Gatos da Viela ou Ferramenta de Apertar


Tanto me faz, na verdade. Vou explicar, então.
Apesar de não ser totalmente viciado em enlatados, passo algum tempo a secar dentro deles. Mas também uso as duas rodas motorizadas sempre que posso e o Metro é também uma das minhas alternativas. Isto tem-me permitido conhecer algumas pessoas ligadas ao mundo das duas rodas e dois, aliás três deles, juntaram-se e resolveram abrir uma loja de bicicletas. A Velo Culture.

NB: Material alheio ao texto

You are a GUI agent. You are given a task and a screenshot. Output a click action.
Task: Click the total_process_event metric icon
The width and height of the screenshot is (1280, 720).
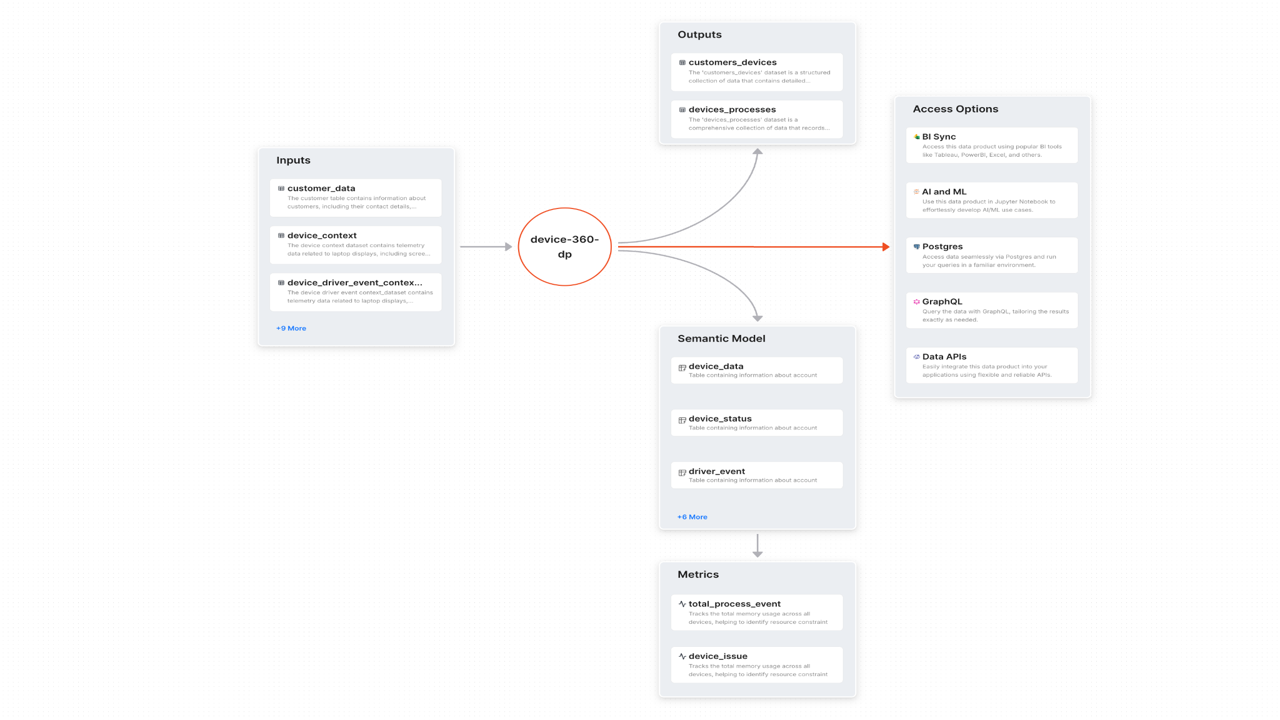click(682, 604)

Na verdade é mais que uma simples loja de bicicletas. É um espaço onde se cultiva também o estilo de vida que está associado a esta opção. Ou seja uma vida "Not so Fast", com tempo para ver por onde passamos, sorrir para o buliçoso ritmo citadino em vez de estar preso nele e ao parar ter uma sensação de leveza e bem estar que não consigo descrever. Só sentir. Sem querer pretender ser ambientalista, alternativo ou discorrer sobre um veículo sustentável e agradável, a bicicleta é realmente algo que aconselho experimentar.
Mas voltando à sensação de leveza, isto foi sentido claro, antes de desmontar, pois não tenho propriamente uma preparação física que evite que as pernas pareçam gelatina nos primeiros passos. Dizem-me que passa!
Assim depois de duas semanas a acompanhar as obras de instalação da loja, no típico espaço que é o Mercado Municipal de Matosinhos, ansiava já pela inauguração, que aconteceu ontem, dia 7/1/2012.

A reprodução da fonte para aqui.